Сегодня «ваххабиты», хотя они и не являются какой-то монолитной силой, представляют собой наиболее боеспособные формирования на Северном Кавказе, прежде всего в связи с финансовой и иной подпиткой из-за рубежа и присутствием в их рядах значительной группы зарубежных «моджахедов» из многих стран Ближнего и Среднего Востока.

Как уже отмечалось, на Северном Кавказе исламский фактор используется зачастую в качестве идеологической и организационной оболочки при реализации практических интересов вовсе не исламских сил и субъектов политического и социального действия. Речь идет о заурядных сепаратистах, националистах, мафиозных структурах и кланах, криминалитете.

Причем, «исламский экстремизм» и «исламский терроризм» зачастую подпитывается архаичными формами социального поведения горских народов, такими как «наездничество«, абречество, обычай кровной мести. Все эти факторы в невиданной степени укрепляют позиции исламизма, одновременно используя его идеологические конструкты для оправдания своей политической практики и мобилизации верующих на джихад против «неверных».

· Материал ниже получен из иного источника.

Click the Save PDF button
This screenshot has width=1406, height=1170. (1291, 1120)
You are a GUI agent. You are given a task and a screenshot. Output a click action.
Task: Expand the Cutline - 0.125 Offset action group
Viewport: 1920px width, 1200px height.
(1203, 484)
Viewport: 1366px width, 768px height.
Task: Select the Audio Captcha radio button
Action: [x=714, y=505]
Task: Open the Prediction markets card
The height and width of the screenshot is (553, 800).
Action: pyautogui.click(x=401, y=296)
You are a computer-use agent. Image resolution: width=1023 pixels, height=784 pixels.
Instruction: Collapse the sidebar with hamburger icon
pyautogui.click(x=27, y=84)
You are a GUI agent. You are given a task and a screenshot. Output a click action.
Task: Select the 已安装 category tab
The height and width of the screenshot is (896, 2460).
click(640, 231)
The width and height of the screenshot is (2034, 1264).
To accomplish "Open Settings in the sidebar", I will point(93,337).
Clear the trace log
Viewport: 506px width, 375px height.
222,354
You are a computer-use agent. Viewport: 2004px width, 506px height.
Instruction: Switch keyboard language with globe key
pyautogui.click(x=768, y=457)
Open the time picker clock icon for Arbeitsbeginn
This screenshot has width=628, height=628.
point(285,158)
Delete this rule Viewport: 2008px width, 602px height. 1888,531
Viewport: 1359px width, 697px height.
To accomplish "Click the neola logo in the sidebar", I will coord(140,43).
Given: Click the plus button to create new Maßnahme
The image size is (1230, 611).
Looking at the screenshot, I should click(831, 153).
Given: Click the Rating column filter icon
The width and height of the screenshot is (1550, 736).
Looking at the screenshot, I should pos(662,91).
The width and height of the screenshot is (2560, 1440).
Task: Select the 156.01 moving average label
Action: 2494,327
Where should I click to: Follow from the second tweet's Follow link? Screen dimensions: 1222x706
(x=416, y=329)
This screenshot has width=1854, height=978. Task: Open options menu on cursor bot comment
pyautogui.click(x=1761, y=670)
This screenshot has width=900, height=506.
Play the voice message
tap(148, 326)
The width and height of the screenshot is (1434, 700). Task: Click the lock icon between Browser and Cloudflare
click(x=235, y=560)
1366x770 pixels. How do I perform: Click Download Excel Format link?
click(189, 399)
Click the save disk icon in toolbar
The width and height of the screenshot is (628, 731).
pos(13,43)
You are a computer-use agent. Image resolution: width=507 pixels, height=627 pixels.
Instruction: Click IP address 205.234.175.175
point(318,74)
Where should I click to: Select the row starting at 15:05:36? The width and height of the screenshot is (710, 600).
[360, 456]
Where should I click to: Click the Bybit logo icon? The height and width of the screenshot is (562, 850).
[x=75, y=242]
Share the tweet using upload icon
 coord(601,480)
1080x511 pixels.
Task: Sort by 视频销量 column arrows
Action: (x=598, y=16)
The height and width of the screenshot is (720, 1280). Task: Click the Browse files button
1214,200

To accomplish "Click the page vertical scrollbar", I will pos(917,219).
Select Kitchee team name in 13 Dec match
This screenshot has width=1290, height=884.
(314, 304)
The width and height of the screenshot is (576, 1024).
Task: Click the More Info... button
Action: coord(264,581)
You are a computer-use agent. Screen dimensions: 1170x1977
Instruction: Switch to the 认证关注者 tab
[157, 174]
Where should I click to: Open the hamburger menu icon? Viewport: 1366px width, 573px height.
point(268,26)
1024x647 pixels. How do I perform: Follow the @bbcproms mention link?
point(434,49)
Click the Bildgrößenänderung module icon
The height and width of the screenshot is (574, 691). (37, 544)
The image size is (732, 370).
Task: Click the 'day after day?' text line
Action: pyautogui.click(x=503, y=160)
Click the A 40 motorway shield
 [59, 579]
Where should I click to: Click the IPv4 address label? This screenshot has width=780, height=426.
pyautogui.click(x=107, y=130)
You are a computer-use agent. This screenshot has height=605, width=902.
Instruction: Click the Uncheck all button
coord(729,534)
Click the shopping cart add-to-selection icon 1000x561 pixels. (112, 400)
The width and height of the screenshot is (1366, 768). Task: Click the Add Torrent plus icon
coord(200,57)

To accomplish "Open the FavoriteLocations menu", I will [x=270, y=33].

Иными словами, отличительной особенностью религиозно-политического терроризма на Северном Кавказе выступает то обстоятельство, что он теснейшим образом переплетается и блокируется с терроризмом национально-этнической направленности, который нередко использует «исламское» прикрытие. Растеканию терроризма способствует также криминализация региона.

Другими отличительными чертами терроризма на Северном Кавказе являются невиданный масштаб милитаризации, участие большого количества оснащенных самыми современными средствами людей в вооруженных и террористических акциях, нарастающая интернационализация региональных конфликтов и т. д.

В настоящее время исламский терроризм рассматриваются многими западными и российскими политологами в качестве одной из главных и реальных угроз существующему мировому порядку. Связи мирового радикального исламского движения с мафией и одиозными режимами некоторых государств могут привести к обладанию ими оружия массового поражения, которым отдельные исламистские группировки, несомненно, воспользуются.

Острота проблемы противодействия распространению исламского экстремизма, наносящего ущерб безопасности России, предопределяет выработку соответствующих государственных мер. Они должны учитывать опыт организации работы по противодействию экстремистам, как в мусульманских, так и западных странах.

Однако в этом деле основные усилия должны быть направлены на решение социально-экономических проблем, создающих благодатную почву для распространения радикальных идей и привлечения в свои ряды новых сторонников. Такую задачу только силовыми методами решить невозможно. Этот вывод и должен стать основополагающим для России, побуждающим ее элиты и конкретных лидеров разработать и задействовать комплекс научно обоснованных мер по противодействию разрушающему напору исламистов.